Laos: Government to establish quality inspection agency for food, drugs

The Lao government is planning to establish a food, drug, and beverage quality inspection system in accordance with a newly signed Memorandum of Understanding (MoU). The Department of Standardization and Metrology, Lao National Accreditation Bureau, and Nakhone Sup Group Sole Company jointly signed the MoU, which aims to implement the socio-economic development plan of the Ministry of Science and Technology. The government believes that the country’s inspection and quarantine systems should be in line with global standards to be more competitive within the World Trade Organization and ASEAN Free Trade Zone.
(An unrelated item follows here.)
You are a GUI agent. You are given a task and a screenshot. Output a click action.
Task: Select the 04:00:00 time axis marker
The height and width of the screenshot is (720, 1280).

The MoU aims to set up a well-equipped testing and inspection system utilizing advanced equipment to increase food safety standards to international levels. Laos has been standardizing and tightening legal regulations over the past few years to develop its food, drug, and beverage industries, hoping to attract more investors to the sector. A standardized quality agency similar to the Food and Drug Administration (FDA) in the US will help promote local products and allow increased exports to countries with stricter food safety regulations.